PROBLEM STATEMENT: Output each record below exactly, and include all of them.

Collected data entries
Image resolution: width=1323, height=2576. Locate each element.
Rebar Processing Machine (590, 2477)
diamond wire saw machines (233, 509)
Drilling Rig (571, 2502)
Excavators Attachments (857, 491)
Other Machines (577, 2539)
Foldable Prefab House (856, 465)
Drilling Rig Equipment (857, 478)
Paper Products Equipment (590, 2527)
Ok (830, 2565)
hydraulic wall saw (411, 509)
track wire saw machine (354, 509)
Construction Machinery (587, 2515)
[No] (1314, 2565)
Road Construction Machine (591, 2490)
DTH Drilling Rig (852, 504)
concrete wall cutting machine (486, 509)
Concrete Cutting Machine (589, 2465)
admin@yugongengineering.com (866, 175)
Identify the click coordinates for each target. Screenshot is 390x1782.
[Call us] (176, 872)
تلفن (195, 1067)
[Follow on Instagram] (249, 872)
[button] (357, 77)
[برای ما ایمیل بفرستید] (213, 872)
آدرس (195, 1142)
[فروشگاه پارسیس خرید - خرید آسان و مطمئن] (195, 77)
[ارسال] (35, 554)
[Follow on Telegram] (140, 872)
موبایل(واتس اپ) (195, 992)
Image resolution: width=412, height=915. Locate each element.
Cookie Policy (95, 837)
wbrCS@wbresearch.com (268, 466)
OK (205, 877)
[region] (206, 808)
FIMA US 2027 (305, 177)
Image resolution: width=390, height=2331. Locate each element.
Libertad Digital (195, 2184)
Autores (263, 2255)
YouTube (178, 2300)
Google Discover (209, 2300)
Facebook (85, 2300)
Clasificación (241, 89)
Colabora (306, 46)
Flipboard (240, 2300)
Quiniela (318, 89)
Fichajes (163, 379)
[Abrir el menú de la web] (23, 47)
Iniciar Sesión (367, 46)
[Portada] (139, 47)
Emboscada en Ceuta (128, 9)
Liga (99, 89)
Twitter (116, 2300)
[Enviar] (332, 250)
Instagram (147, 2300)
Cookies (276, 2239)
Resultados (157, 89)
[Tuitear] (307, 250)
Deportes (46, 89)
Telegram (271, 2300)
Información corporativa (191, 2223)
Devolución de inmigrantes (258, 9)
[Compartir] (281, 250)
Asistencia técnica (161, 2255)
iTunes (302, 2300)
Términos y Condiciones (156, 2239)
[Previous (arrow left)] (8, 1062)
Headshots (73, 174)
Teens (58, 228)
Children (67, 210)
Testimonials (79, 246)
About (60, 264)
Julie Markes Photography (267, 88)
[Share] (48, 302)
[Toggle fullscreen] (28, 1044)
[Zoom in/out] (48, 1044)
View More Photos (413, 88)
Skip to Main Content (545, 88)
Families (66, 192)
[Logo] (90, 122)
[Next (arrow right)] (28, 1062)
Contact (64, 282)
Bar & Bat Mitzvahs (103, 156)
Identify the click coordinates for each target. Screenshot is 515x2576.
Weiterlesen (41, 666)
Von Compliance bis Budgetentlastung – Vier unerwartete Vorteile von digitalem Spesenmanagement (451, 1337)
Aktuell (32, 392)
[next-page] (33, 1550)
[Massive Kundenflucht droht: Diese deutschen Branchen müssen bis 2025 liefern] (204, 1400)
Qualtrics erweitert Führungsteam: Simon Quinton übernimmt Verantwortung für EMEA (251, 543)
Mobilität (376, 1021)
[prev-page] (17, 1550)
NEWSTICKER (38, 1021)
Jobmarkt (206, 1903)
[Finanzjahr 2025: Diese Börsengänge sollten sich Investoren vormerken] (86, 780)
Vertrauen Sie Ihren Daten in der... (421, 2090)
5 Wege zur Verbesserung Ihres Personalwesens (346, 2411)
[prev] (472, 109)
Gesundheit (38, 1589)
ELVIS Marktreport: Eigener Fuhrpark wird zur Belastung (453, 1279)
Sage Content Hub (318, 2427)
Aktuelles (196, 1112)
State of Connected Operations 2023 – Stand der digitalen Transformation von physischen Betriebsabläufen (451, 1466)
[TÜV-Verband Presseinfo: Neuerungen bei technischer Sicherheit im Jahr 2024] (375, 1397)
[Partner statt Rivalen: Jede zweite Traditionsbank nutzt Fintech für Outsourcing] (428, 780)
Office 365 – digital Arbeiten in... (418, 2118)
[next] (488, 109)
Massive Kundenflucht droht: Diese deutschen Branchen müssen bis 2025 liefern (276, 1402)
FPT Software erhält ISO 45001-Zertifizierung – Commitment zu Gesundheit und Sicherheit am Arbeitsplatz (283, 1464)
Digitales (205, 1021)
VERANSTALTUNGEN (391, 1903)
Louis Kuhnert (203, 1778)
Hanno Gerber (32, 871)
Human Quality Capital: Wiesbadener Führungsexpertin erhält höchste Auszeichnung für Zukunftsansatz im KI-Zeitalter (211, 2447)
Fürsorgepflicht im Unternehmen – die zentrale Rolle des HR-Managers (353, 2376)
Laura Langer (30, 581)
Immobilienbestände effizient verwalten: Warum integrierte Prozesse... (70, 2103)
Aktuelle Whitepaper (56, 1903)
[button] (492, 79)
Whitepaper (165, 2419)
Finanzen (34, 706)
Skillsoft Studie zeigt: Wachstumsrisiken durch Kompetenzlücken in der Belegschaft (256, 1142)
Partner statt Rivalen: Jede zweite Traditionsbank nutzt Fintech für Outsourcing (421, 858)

OUTPUT FOR THIS EXERCISE:
Image resolution: width=1323, height=2576. Locate each element.
Rebar Processing Machine (590, 2477)
diamond wire saw machines (233, 509)
Drilling Rig (571, 2502)
Excavators Attachments (857, 491)
Other Machines (577, 2539)
Foldable Prefab House (856, 465)
Drilling Rig Equipment (857, 478)
Paper Products Equipment (590, 2527)
Ok (830, 2565)
hydraulic wall saw (411, 509)
track wire saw machine (354, 509)
Construction Machinery (587, 2515)
[No] (1314, 2565)
Road Construction Machine (591, 2490)
DTH Drilling Rig (852, 504)
concrete wall cutting machine (486, 509)
Concrete Cutting Machine (589, 2465)
admin@yugongengineering.com (866, 175)
Identify the click coordinates for each target. Screenshot is 390x1782.
[Call us] (176, 872)
تلفن (195, 1067)
[Follow on Instagram] (249, 872)
[button] (357, 77)
[برای ما ایمیل بفرستید] (213, 872)
آدرس (195, 1142)
[فروشگاه پارسیس خرید - خرید آسان و مطمئن] (195, 77)
[ارسال] (35, 554)
[Follow on Telegram] (140, 872)
موبایل(واتس اپ) (195, 992)
Image resolution: width=412, height=915. Locate each element.
Cookie Policy (95, 837)
wbrCS@wbresearch.com (268, 466)
OK (205, 877)
[region] (206, 808)
FIMA US 2027 (305, 177)
Image resolution: width=390, height=2331. Locate each element.
Libertad Digital (195, 2184)
Autores (263, 2255)
YouTube (178, 2300)
Google Discover (209, 2300)
Facebook (85, 2300)
Clasificación (241, 89)
Colabora (306, 46)
Flipboard (240, 2300)
Quiniela (318, 89)
Fichajes (163, 379)
[Abrir el menú de la web] (23, 47)
Iniciar Sesión (367, 46)
[Portada] (139, 47)
Emboscada en Ceuta (128, 9)
Liga (99, 89)
Twitter (116, 2300)
[Enviar] (332, 250)
Instagram (147, 2300)
Cookies (276, 2239)
Resultados (157, 89)
[Tuitear] (307, 250)
Deportes (46, 89)
Telegram (271, 2300)
Información corporativa (191, 2223)
Devolución de inmigrantes (258, 9)
[Compartir] (281, 250)
Asistencia técnica (161, 2255)
iTunes (302, 2300)
Términos y Condiciones (156, 2239)
[Previous (arrow left)] (8, 1062)
Headshots (73, 174)
Teens (58, 228)
Children (67, 210)
Testimonials (79, 246)
About (60, 264)
Julie Markes Photography (267, 88)
[Share] (48, 302)
[Toggle fullscreen] (28, 1044)
[Zoom in/out] (48, 1044)
View More Photos (413, 88)
Skip to Main Content (545, 88)
Families (66, 192)
[Logo] (90, 122)
[Next (arrow right)] (28, 1062)
Contact (64, 282)
Bar & Bat Mitzvahs (103, 156)
Identify the click coordinates for each target. Screenshot is 515x2576.
Weiterlesen (41, 666)
Von Compliance bis Budgetentlastung – Vier unerwartete Vorteile von digitalem Spesenmanagement (451, 1337)
Aktuell (32, 392)
[next-page] (33, 1550)
[Massive Kundenflucht droht: Diese deutschen Branchen müssen bis 2025 liefern] (204, 1400)
Qualtrics erweitert Führungsteam: Simon Quinton übernimmt Verantwortung für EMEA (251, 543)
Mobilität (376, 1021)
[prev-page] (17, 1550)
NEWSTICKER (38, 1021)
Jobmarkt (206, 1903)
[Finanzjahr 2025: Diese Börsengänge sollten sich Investoren vormerken] (86, 780)
Vertrauen Sie Ihren Daten in der... (421, 2090)
5 Wege zur Verbesserung Ihres Personalwesens (346, 2411)
[prev] (472, 109)
Gesundheit (38, 1589)
ELVIS Marktreport: Eigener Fuhrpark wird zur Belastung (453, 1279)
Sage Content Hub (318, 2427)
Aktuelles (196, 1112)
State of Connected Operations 2023 – Stand der digitalen Transformation von physischen Betriebsabläufen (451, 1466)
[TÜV-Verband Presseinfo: Neuerungen bei technischer Sicherheit im Jahr 2024] (375, 1397)
[Partner statt Rivalen: Jede zweite Traditionsbank nutzt Fintech für Outsourcing] (428, 780)
Office 365 – digital Arbeiten in... (418, 2118)
[next] (488, 109)
Massive Kundenflucht droht: Diese deutschen Branchen müssen bis 2025 liefern (276, 1402)
FPT Software erhält ISO 45001-Zertifizierung – Commitment zu Gesundheit und Sicherheit am Arbeitsplatz (283, 1464)
Digitales (205, 1021)
VERANSTALTUNGEN (391, 1903)
Louis Kuhnert (203, 1778)
Hanno Gerber (32, 871)
Human Quality Capital: Wiesbadener Führungsexpertin erhält höchste Auszeichnung für Zukunftsansatz im KI-Zeitalter (211, 2447)
Fürsorgepflicht im Unternehmen – die zentrale Rolle des HR-Managers (353, 2376)
Laura Langer (30, 581)
Immobilienbestände effizient verwalten: Warum integrierte Prozesse... (70, 2103)
Aktuelle Whitepaper (56, 1903)
[button] (492, 79)
Whitepaper (165, 2419)
Finanzen (34, 706)
Skillsoft Studie zeigt: Wachstumsrisiken durch Kompetenzlücken in der Belegschaft (256, 1142)
Partner statt Rivalen: Jede zweite Traditionsbank nutzt Fintech für Outsourcing (421, 858)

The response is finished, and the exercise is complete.